**Task prompt:** Your response should consist of every line below, reproduced without alteration.
[The input Boundary: Start]
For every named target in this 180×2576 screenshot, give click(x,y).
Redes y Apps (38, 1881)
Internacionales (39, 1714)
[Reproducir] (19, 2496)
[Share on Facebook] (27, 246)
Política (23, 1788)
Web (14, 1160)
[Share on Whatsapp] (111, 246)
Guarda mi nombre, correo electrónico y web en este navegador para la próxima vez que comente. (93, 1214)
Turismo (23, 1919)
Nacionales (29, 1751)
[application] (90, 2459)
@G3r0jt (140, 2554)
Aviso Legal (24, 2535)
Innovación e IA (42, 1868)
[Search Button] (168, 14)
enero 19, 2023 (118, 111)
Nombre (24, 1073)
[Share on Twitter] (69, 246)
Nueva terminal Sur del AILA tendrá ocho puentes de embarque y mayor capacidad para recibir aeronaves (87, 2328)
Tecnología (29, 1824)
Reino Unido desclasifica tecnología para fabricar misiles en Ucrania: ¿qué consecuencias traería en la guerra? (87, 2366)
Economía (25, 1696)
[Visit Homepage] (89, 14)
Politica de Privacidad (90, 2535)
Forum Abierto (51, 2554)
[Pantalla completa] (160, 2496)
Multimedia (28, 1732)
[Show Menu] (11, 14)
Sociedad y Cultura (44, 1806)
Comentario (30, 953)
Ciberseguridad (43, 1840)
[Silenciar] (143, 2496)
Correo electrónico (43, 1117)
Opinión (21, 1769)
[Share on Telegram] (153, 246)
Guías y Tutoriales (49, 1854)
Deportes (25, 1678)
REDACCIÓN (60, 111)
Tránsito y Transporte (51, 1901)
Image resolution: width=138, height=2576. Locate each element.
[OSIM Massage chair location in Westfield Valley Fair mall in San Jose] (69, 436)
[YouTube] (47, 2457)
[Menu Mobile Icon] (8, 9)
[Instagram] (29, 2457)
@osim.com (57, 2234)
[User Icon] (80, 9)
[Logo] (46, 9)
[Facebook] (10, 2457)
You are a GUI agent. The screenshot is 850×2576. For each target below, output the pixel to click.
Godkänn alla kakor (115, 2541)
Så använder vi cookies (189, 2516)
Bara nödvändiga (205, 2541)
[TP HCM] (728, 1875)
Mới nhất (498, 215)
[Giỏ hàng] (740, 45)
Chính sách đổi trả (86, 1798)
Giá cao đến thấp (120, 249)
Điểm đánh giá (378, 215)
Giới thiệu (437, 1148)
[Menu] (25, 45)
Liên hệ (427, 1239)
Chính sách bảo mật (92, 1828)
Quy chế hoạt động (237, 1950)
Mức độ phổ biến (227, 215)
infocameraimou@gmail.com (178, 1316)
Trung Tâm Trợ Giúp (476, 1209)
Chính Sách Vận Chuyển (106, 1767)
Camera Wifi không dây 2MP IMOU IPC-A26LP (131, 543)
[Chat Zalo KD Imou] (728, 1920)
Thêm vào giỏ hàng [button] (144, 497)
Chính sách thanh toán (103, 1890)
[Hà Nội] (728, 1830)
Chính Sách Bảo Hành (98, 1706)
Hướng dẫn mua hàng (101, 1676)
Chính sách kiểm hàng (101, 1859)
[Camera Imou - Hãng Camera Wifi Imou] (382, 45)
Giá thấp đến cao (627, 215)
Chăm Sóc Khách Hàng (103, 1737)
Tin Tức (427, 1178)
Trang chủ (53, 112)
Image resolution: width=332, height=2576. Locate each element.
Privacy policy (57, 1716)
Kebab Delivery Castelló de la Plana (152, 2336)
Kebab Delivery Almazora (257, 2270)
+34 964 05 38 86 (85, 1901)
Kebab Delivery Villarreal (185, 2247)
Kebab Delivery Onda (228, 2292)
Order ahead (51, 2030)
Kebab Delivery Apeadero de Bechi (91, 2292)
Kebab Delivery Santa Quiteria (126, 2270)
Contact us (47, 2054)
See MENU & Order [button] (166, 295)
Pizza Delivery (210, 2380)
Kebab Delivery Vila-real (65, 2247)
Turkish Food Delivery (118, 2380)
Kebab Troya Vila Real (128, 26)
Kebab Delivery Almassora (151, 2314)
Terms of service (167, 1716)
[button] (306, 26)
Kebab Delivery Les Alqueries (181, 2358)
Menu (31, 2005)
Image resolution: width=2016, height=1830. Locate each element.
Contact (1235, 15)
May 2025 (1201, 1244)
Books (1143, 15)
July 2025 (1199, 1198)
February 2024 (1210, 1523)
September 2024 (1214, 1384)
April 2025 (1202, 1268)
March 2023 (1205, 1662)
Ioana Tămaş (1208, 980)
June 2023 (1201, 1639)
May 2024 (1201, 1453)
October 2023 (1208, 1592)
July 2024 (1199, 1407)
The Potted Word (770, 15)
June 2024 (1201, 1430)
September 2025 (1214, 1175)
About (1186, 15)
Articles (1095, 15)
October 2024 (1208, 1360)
[The input Boundary: End]
**Answer section:**
For every named target in this 180×2576 screenshot, give click(x,y).
Redes y Apps (38, 1881)
Internacionales (39, 1714)
[Reproducir] (19, 2496)
[Share on Facebook] (27, 246)
Política (23, 1788)
Web (14, 1160)
[Share on Whatsapp] (111, 246)
Guarda mi nombre, correo electrónico y web en este navegador para la próxima vez que comente. (93, 1214)
Turismo (23, 1919)
Nacionales (29, 1751)
[application] (90, 2459)
@G3r0jt (140, 2554)
Aviso Legal (24, 2535)
Innovación e IA (42, 1868)
[Search Button] (168, 14)
enero 19, 2023 (118, 111)
Nombre (24, 1073)
[Share on Twitter] (69, 246)
Nueva terminal Sur del AILA tendrá ocho puentes de embarque y mayor capacidad para recibir aeronaves (87, 2328)
Tecnología (29, 1824)
Reino Unido desclasifica tecnología para fabricar misiles en Ucrania: ¿qué consecuencias traería en la guerra? (87, 2366)
Economía (25, 1696)
[Visit Homepage] (89, 14)
Politica de Privacidad (90, 2535)
Forum Abierto (51, 2554)
[Pantalla completa] (160, 2496)
Multimedia (28, 1732)
[Show Menu] (11, 14)
Sociedad y Cultura (44, 1806)
Comentario (30, 953)
Ciberseguridad (43, 1840)
[Silenciar] (143, 2496)
Correo electrónico (43, 1117)
Opinión (21, 1769)
[Share on Telegram] (153, 246)
Guías y Tutoriales (49, 1854)
Deportes (25, 1678)
REDACCIÓN (60, 111)
Tránsito y Transporte (51, 1901)
Image resolution: width=138, height=2576. Locate each element.
[OSIM Massage chair location in Westfield Valley Fair mall in San Jose] (69, 436)
[YouTube] (47, 2457)
[Menu Mobile Icon] (8, 9)
[Instagram] (29, 2457)
@osim.com (57, 2234)
[User Icon] (80, 9)
[Logo] (46, 9)
[Facebook] (10, 2457)
You are a GUI agent. The screenshot is 850×2576. For each target below, output the pixel to click.
Godkänn alla kakor (115, 2541)
Så använder vi cookies (189, 2516)
Bara nödvändiga (205, 2541)
[TP HCM] (728, 1875)
Mới nhất (498, 215)
[Giỏ hàng] (740, 45)
Chính sách đổi trả (86, 1798)
Giá cao đến thấp (120, 249)
Điểm đánh giá (378, 215)
Giới thiệu (437, 1148)
[Menu] (25, 45)
Liên hệ (427, 1239)
Chính sách bảo mật (92, 1828)
Quy chế hoạt động (237, 1950)
Mức độ phổ biến (227, 215)
infocameraimou@gmail.com (178, 1316)
Trung Tâm Trợ Giúp (476, 1209)
Chính Sách Vận Chuyển (106, 1767)
Camera Wifi không dây 2MP IMOU IPC-A26LP (131, 543)
[Chat Zalo KD Imou] (728, 1920)
Thêm vào giỏ hàng [button] (144, 497)
Chính sách thanh toán (103, 1890)
[Hà Nội] (728, 1830)
Chính Sách Bảo Hành (98, 1706)
Hướng dẫn mua hàng (101, 1676)
Chính sách kiểm hàng (101, 1859)
[Camera Imou - Hãng Camera Wifi Imou] (382, 45)
Giá thấp đến cao (627, 215)
Chăm Sóc Khách Hàng (103, 1737)
Tin Tức (427, 1178)
Trang chủ (53, 112)
Image resolution: width=332, height=2576. Locate each element.
Privacy policy (57, 1716)
Kebab Delivery Castelló de la Plana (152, 2336)
Kebab Delivery Almazora (257, 2270)
+34 964 05 38 86 (85, 1901)
Kebab Delivery Villarreal (185, 2247)
Kebab Delivery Onda (228, 2292)
Order ahead (51, 2030)
Kebab Delivery Apeadero de Bechi (91, 2292)
Kebab Delivery Santa Quiteria (126, 2270)
Contact us (47, 2054)
See MENU & Order [button] (166, 295)
Pizza Delivery (210, 2380)
Kebab Delivery Vila-real (65, 2247)
Turkish Food Delivery (118, 2380)
Kebab Troya Vila Real (128, 26)
Kebab Delivery Almassora (151, 2314)
Terms of service (167, 1716)
[button] (306, 26)
Kebab Delivery Les Alqueries (181, 2358)
Menu (31, 2005)
Image resolution: width=2016, height=1830. Locate each element.
Contact (1235, 15)
May 2025 (1201, 1244)
Books (1143, 15)
July 2025 (1199, 1198)
February 2024 (1210, 1523)
September 2024 (1214, 1384)
April 2025 (1202, 1268)
March 2023 (1205, 1662)
Ioana Tămaş (1208, 980)
June 2023 (1201, 1639)
May 2024 (1201, 1453)
October 2023 (1208, 1592)
July 2024 (1199, 1407)
The Potted Word (770, 15)
June 2024 (1201, 1430)
September 2025 (1214, 1175)
About (1186, 15)
Articles (1095, 15)
October 2024 (1208, 1360)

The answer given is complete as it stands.